**Exercise goal**
The lines wanted run from the first one below through the one with "Given: Click the 10020.mp4 progress bar". Return them exactly.

**Available data**
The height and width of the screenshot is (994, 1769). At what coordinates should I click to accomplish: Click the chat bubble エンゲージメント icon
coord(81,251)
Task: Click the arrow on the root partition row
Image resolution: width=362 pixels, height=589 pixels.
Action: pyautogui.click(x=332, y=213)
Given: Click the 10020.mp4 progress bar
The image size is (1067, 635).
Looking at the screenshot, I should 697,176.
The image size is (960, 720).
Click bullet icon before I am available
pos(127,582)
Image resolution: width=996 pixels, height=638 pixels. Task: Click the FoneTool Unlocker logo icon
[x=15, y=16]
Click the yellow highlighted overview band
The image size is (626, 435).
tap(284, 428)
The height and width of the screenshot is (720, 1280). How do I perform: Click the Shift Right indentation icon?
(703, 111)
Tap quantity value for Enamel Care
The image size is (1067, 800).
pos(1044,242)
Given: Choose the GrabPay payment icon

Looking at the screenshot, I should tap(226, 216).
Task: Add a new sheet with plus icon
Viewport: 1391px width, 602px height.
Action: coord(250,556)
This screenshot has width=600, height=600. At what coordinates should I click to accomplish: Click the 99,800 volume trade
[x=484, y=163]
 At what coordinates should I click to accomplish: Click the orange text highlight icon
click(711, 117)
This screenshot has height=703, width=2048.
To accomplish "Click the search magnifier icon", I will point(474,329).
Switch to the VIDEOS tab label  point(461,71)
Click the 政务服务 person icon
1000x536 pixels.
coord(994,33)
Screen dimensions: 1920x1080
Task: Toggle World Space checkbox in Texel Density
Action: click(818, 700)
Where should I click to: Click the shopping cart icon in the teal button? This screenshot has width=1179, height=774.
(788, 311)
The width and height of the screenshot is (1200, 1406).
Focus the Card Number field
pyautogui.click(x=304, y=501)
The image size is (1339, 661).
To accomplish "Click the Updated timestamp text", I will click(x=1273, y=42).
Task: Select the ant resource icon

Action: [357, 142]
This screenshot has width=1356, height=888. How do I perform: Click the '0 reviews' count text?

**Result below**
The height and width of the screenshot is (994, 1769). At what coordinates should I click to accomplish: Click the chat bubble エンゲージメント icon
coord(81,251)
Task: Click the arrow on the root partition row
Image resolution: width=362 pixels, height=589 pixels.
Action: pyautogui.click(x=332, y=213)
Given: Click the 10020.mp4 progress bar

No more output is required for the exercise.